With the burgeoning growth in the production of crude oil and natural gas liquids (NGLs), exports are on the rise. In fact, two big think tanks—RBN Energy (“Let It Flow - The Rise Of U.S. LNG Exports”) and Stratas Advisors (“North American NGL Outlook 2020 – 2040”)—each recently made the same bold statement: All new U.S. crude oil production would have to be exported!

Since then, industry leaders have echoed similar statements regarding natural gas/liquefied natural gas (LNG) space. The industry has been gearing up—the number of NGL treating, pipeline and export-oriented projects are growing dramatically. Development of this high-quality infrastructure isn’t without the need for additional storage (crude, NGL, chemical derivatives), which can mitigate feedstock supply risk, improve pipeline flexibility and reduce ship loading cost.

Underground storage of crude oil and NGLs in salt caverns is common in the U.S. Some of you may recall that salt cavern storage was the subject of a WSP USA article in Industry Voice, “Underground Storage Goes Midstream,” which appeared earlier this year. As Mother Nature would have it, not every region of the U.S. has underground salt storage potential. In areas where this is the reality, WSP geologists, geoscientists and engineers look to a suitable “salt substitute” to provide a viable and appropriate storage solution: Hard rock.

Many regions in the U.S. have underlying blankets of shale and limestone, which are very desirable for mined storage development. Over the past five decades, WSP has constructed more than 80 hard rock caverns in the U.S., storing either propane or butane. Many are already in use worldwide, and more are under construction for crude oil storage.

Proven Technology

The mines used for hydrocarbon storage are unique, and are situated roughly 600 feet below the surface. WSP uses proven geoscience technology to identify formations suitable for creating an underground storage mine.

“We’ve been very successful utilizing igneous, metamorphic, dolomite, limestone and shale formations, and not all of them are suitable,” advised Ron Mart, a lead geologist at WSP. “Once a formation is identified, it is subjected to a rigorous technical evaluation program. Multiple test wells are drilled in order to retrieve rock core for lab analysis and in-situ testing.”

When a mined area is large enough to lower drilling and hauling machines into place, items are dismantled, lowered down the production shaft and assembled at mine depth.

WSP hard rock cavern engineer Frank Jurica agreed. “WSP pressure tests the rock in multiple locations as part of the cavern formation technical evaluation,” he said.

Once the rock is proven and permits are approved for mine construction, WSP mobilizes the cavern engineering and construction teams to develop the mining plans needed to safely carry out the project.

“Our mine engineers carefully lay out the pillar and cut sections, showing the exact locations of the shafts; and then the work of drilling the shafts begins,” Jurica said. “Mucking is the term used to describe the process of bringing the mined material to these drilled shafts during mining operations for removal,” he added.

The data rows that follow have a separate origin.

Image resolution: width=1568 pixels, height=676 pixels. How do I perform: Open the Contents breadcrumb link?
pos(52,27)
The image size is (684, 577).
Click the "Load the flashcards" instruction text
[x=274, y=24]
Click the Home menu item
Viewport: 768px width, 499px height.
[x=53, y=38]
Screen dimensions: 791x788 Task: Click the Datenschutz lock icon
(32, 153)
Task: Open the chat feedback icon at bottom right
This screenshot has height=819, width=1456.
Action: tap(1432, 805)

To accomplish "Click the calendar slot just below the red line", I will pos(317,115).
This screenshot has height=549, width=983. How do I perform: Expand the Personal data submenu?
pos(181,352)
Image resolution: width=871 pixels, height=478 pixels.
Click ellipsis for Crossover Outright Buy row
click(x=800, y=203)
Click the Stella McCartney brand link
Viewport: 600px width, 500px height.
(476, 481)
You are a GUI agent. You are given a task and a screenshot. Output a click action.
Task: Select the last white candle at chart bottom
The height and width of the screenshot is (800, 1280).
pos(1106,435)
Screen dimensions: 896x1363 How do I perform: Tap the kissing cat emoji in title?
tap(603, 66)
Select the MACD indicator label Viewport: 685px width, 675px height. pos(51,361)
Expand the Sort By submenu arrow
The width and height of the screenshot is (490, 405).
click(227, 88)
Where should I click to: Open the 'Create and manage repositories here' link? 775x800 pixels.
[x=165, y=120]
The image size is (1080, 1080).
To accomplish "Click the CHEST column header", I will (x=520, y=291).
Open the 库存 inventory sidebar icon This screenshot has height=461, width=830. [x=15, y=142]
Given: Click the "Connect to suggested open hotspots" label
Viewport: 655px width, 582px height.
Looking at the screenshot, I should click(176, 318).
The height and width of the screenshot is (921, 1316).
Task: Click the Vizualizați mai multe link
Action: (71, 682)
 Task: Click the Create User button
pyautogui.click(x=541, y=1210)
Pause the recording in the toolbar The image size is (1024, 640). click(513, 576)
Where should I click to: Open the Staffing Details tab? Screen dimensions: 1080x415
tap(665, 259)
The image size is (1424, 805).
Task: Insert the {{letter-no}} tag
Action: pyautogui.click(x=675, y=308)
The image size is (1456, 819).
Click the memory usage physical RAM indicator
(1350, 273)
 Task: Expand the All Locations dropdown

Storage Cavern Construction

Once the shafts are completed to mine depth and the casings are cemented in place, the next phase of development is to install the mining equipment, including the hoist and skip. When this equipment is ready for operation, the “real” mining begins.

“It’s called break-out mining,” Jurica said. “During break-out mining, the first mine excavations are designed to be big enough to receive the mining equipment.”

Once the mined area is large enough to lower drilling and hauling machines into place, these items are dismantled, lowered down the production shaft piece-by-piece, and assembled at mine depth.

Eventually, there is enough excavated space, downhole equipment and mining personnel to get “production mining” underway. During this phase, most of the mine volume is created, safely and methodically. Mined cavern space created is surveyed utilizing state-of-the-art techniques to monitor throughout production mining. Once the target volume is achieved, the mine can be prepared for storage conversion.

“When we mined the butane cavern in Illinois, we created approximately 1.4 million barrels of volume for butane storage,” Jurica said. “We had numerous industry and government representatives visit the mine while it was in the production phase, which was good.”

Once the mine enters the storage conversion stage, visitors are no longer allowed downhole. At this point, storage infrastructure installation progresses with attention to detail and quality. The wellheads, pumps and cavern monitoring instrumentation are installed in preparation for final pressure testing and commissioning.

WSP has the personnel and experience to create reliable and useful underground storage across North America and around the world. So, you could say that WSP puts the “rock” in hard rock cavern storage!